14 DAY TRIAL // Google is going to help customers who want more control over the encryption of their data by offering them the chance to supply their own keys.
Following an announcement through which Google made its encryption key management service generally available, the company now introduces multiple levels of encryption offerings for the Google Cloud Platform customers.
By default, customer content is encrypted without any action required from said customer. Following this new announcement, Google offers its key management service for customers who want to get more control over how keys are rotated or deleted or when the change takes place.

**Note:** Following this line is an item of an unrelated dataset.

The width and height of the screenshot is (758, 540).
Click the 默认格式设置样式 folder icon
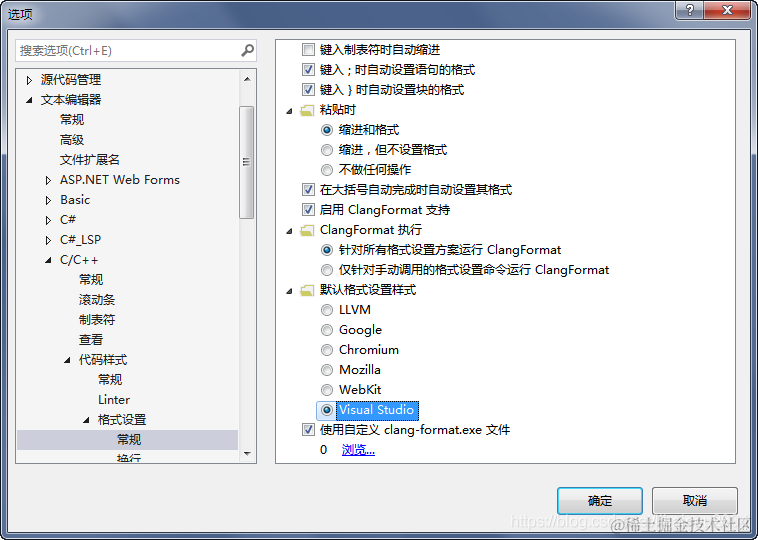pos(307,291)
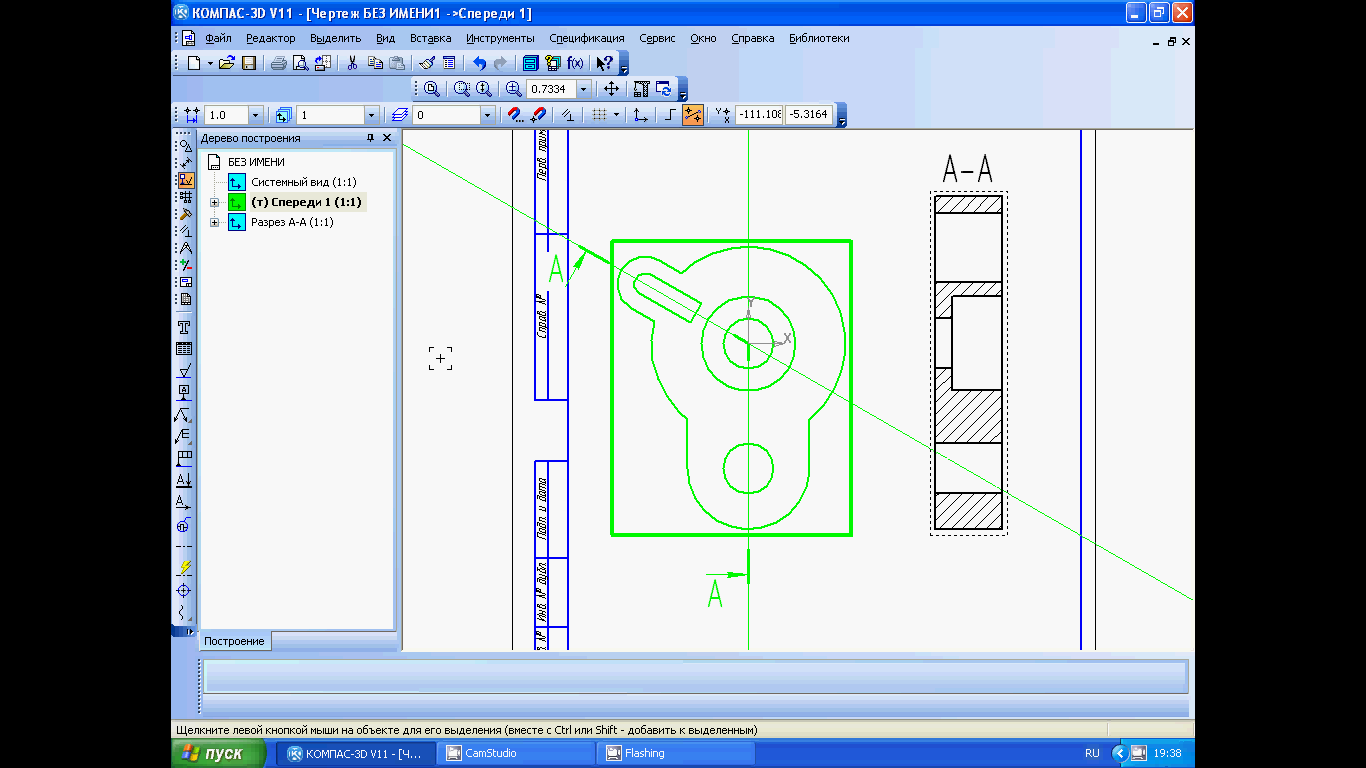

In short, customers can supply the keys themselves for Google Cloud Storage or Google Compute Engine.
Google's product manager Maya Kaczorowski told ZDNet that it's not a particularly difficult task, but it can be daunting if you have never dealt with cryptography before.
Multiple partners to help out
Google is now working with several services that can provide customer-supplied encryption keys: Gemalto, Thales, Virtru, Ionic and KeyNexus.

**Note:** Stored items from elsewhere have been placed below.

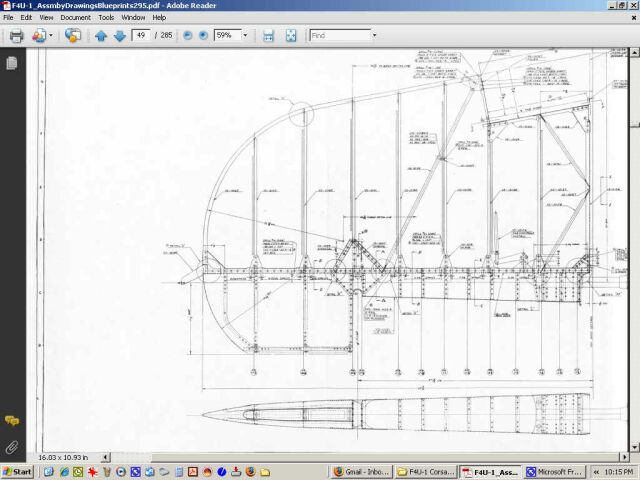Expand the Find options dropdown arrow
The width and height of the screenshot is (640, 480).
click(374, 35)
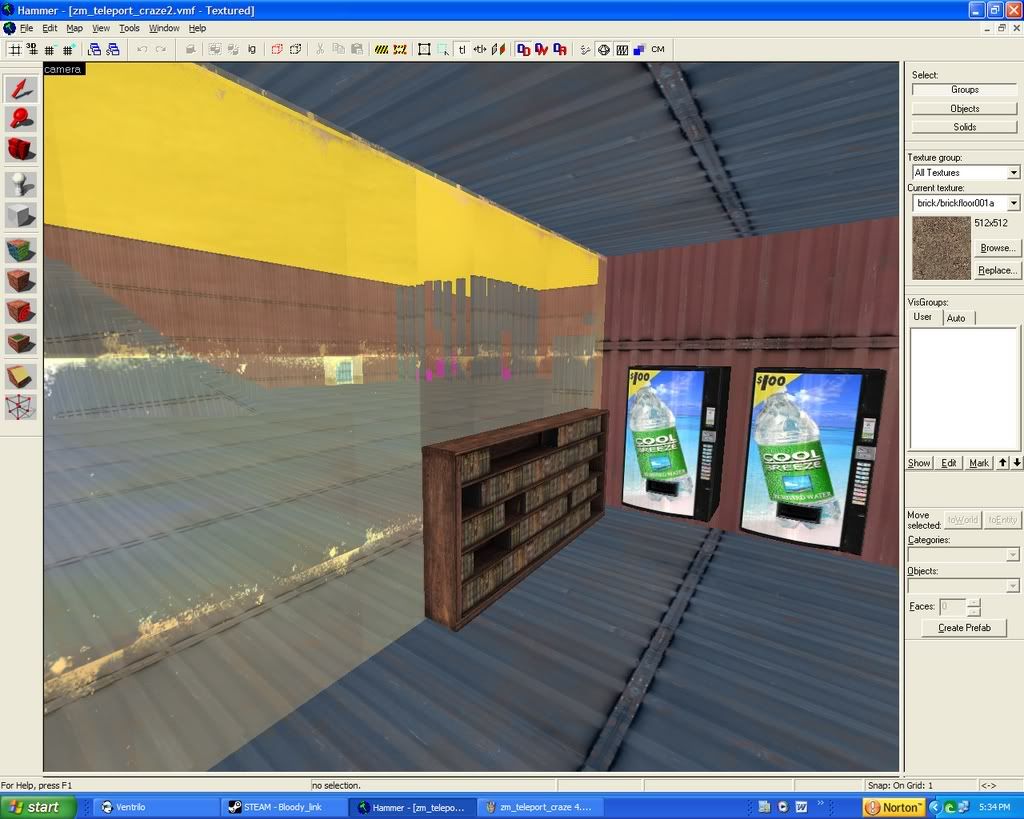Click the brick floor texture preview
1024x819 pixels.
pos(940,248)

Some of these companies already have strong ties to Google. For instance, Kaczorowski mentioned Gemalto who has been supporting the client-side encryption with Google Cloud Storage for years.
Now that encryption has become a minimum requirement for the cloud, Google believes that developers are better prepared to handle providing their own encryption keys. Jeff MacMillan, KeyNexus CEO, said that back when Google started encrypting customer data, customers really weren't ready for it. Now that time has passed, however, this has changed as well.
"This is one of those differentiators of the cloud, which a lot on-premise solutions don't get. I might not choose to encrypt data in my private data center if I was a customer because I don't have the expertise, or it's too complicated... But by moving workloads to the cloud, customers get that by default... If you're going to move to the cloud, you better have it," Kaczorowski said.